Кстати, того же Чернова сначала не менее восторженно, чем Ильича, встречали на Финляндском вокзале, а в июле уже задерживали разъяренные, готовые к расправе кронштадтские матросы и отпустили только благодаря Троцкому. Правда, вслед за тем уже сам Троцкий со товарищи оказался на нарах, а Ленин объявлен в розыск. «Церетели и Черновы – министры без власти, министры-куклы, вожди партий, поддерживающих палачество», – писал о них тогда Владимир Ильич.

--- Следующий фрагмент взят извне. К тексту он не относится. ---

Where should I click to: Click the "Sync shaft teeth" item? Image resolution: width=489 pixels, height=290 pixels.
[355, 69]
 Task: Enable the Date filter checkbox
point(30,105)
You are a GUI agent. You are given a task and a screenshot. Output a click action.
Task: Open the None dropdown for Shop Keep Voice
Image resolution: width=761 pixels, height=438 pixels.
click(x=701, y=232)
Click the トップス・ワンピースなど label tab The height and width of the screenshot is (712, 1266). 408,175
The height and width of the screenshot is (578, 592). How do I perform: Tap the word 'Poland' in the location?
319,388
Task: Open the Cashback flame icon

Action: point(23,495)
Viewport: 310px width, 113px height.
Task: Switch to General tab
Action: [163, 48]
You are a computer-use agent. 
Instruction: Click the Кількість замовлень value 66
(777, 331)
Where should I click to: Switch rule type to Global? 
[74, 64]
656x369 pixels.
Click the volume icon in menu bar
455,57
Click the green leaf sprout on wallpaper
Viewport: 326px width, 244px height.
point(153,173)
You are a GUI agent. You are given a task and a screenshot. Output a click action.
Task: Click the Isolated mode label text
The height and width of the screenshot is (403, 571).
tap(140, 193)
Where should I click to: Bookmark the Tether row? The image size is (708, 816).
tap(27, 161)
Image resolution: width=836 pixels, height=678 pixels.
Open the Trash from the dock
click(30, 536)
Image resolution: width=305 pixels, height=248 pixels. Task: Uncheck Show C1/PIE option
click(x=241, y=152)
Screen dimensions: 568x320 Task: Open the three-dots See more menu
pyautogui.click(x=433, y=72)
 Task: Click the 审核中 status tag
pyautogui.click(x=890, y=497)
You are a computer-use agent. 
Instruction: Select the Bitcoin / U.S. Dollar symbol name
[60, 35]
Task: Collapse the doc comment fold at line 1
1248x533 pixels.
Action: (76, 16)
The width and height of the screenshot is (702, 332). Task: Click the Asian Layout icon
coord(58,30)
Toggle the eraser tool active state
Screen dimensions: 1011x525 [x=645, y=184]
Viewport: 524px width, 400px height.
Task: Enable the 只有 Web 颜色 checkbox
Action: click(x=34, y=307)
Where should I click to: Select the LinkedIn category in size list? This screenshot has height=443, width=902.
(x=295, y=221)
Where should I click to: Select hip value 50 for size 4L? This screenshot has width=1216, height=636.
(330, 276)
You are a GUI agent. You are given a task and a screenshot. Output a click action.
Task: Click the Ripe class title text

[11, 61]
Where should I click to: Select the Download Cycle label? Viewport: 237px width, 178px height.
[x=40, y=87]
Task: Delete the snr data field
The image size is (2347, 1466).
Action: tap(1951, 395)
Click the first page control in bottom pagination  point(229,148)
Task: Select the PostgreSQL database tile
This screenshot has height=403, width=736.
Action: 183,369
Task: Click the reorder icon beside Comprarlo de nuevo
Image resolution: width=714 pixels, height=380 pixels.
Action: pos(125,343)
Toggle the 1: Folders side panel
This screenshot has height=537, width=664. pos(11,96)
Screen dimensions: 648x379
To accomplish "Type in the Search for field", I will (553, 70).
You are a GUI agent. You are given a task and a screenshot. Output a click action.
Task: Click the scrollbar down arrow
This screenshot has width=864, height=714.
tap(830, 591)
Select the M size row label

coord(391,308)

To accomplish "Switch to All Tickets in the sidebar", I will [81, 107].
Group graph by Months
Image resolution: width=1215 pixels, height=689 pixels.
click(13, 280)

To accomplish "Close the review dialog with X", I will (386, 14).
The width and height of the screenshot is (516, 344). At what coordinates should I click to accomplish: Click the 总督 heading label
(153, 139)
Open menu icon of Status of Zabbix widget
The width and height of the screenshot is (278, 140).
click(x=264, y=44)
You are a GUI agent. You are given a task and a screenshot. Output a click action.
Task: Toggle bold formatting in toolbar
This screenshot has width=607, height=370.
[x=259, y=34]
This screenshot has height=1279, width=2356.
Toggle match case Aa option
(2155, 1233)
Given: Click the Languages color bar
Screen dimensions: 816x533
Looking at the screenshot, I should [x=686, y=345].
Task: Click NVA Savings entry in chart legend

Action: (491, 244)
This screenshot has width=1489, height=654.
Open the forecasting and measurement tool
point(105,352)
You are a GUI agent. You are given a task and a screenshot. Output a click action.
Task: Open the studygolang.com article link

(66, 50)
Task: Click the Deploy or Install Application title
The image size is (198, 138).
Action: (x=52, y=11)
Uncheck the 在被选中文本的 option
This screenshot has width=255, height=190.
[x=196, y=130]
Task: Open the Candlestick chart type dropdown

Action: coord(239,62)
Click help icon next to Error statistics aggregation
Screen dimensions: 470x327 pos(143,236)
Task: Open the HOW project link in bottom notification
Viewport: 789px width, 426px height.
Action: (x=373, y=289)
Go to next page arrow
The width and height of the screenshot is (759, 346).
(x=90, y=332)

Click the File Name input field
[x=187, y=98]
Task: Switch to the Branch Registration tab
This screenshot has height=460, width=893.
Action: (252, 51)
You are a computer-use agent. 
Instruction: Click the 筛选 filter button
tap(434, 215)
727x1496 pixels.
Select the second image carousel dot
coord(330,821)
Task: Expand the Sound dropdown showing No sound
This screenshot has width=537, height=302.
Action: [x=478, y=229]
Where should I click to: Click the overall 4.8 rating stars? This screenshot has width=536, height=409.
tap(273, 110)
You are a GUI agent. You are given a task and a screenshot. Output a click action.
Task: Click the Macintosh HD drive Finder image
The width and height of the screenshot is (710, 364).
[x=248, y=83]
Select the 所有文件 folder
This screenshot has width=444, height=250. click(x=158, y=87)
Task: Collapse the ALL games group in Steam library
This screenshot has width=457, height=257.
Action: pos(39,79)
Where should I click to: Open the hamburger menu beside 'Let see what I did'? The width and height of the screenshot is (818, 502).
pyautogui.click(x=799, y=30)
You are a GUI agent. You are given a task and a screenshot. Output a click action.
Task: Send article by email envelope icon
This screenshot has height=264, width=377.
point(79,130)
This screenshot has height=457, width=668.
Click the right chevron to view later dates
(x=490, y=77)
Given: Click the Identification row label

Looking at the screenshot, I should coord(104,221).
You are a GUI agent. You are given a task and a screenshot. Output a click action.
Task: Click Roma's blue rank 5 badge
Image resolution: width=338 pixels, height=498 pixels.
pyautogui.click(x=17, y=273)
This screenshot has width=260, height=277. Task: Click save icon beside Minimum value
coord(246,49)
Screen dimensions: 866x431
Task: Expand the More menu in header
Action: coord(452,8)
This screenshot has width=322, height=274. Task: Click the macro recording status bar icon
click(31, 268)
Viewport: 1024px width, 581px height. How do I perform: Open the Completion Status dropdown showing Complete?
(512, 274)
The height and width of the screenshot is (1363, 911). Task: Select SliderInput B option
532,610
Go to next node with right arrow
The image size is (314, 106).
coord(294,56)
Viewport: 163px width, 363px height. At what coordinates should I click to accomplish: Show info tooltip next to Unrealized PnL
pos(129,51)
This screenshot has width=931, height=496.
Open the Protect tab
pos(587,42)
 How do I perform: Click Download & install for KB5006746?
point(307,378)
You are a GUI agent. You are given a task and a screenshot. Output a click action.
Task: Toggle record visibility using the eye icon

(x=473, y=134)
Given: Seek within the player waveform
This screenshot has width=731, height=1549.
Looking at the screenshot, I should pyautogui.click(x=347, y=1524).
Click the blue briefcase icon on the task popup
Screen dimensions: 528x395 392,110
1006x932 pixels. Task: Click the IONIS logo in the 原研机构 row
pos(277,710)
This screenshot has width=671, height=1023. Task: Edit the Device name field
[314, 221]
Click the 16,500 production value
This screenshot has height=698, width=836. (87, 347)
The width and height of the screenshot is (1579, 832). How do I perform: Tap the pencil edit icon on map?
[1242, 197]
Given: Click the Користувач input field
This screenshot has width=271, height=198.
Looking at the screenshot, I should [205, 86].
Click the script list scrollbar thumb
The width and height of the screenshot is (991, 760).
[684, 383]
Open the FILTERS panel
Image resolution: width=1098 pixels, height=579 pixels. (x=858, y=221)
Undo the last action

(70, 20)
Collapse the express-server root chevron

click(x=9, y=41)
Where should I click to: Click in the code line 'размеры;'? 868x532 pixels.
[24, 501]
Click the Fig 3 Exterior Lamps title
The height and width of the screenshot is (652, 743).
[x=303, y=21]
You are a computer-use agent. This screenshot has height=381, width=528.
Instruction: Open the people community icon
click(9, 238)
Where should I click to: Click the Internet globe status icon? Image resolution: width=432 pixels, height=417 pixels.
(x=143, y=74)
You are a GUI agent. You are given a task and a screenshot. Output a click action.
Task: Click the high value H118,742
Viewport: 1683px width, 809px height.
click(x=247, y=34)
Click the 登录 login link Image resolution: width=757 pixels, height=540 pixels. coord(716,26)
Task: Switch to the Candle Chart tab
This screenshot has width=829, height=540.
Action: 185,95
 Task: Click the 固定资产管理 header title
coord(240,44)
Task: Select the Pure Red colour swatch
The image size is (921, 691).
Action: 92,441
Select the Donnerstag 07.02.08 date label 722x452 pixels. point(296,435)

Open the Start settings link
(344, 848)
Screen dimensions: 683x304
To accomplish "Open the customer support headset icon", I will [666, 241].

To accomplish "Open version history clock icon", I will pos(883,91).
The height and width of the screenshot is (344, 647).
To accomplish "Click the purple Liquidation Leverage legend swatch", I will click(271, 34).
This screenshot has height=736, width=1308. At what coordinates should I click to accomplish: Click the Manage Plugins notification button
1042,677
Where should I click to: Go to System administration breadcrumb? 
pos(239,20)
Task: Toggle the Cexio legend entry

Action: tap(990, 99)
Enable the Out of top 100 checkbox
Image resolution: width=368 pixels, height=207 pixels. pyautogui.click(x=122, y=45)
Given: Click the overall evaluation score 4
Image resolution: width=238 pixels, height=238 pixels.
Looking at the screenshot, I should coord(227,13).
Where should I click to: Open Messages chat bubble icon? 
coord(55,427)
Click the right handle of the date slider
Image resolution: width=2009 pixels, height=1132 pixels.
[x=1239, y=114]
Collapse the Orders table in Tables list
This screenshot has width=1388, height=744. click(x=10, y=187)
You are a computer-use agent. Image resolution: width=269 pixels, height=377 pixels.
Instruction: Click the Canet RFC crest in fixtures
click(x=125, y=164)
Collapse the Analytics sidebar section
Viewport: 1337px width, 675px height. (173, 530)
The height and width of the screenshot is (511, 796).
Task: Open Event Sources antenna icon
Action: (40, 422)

Все так, все так. Хотя Дзержинскому, даже под нажимом Ленина, трудно было решиться на временный арест будущих членов Учредительного собрания, ещё труднее представить картину, как один из узников бунтовавшего Александровского централа будет вынужден вести допрос другого.
Впрочем, с некоторых пор их борьба уже стала не общей. Их мечты о народном счастье и методах его достижения разошлись слишком далеко, и слишком многое поставлено на карту. Дзержинский по своей привычке не столько даже допрашивал, сколько пытался вникнуть, переубедить, усовестить былых соратников, доказать, что их компромиссы с прежней властью, их трусливое заячье петляние привело к обратному – к борьбе уже против самого народа.
Он, конечно, предполагал, какую бучу поднимет эсеровская пресса. Но вот того, что представители этой партии, нарком юстиции Штейнберг и член коллегии Карелин, просто так, используя служебное положение, исподтишка без его ведома освободят арестованных, не ожидал.
Так получилось, что решение о ВЧК было принято практически в то же время, как левые эсеры вошли в Совнарком, и, конечно, они сразу почти нахрапом полезли в её дела. Правда, обойти Дзержинского никак не получалось. Вот и решили таким примитивным образом продемонстрировать ему свою власть.
В. М. Чернов. [Из открытых источников]
А между тем накануне открытия Учредительного собрания с особой остротой встала проблема именно индивидуального террора. Чекисты выяснили, что, например, под видом Солдатского университета создана целая база террористов, где проходят обучение до тридцати солдат, вооруженных вплоть до бомб. Опыт правых эсеров нельзя недооценивать, а численность их боевой группы уже под сотню. И что? Ограничиться наблюдением. Но на серьезное наблюдение просто нет людей. Опять отследим, арестуем, а Штейнберг выпустит?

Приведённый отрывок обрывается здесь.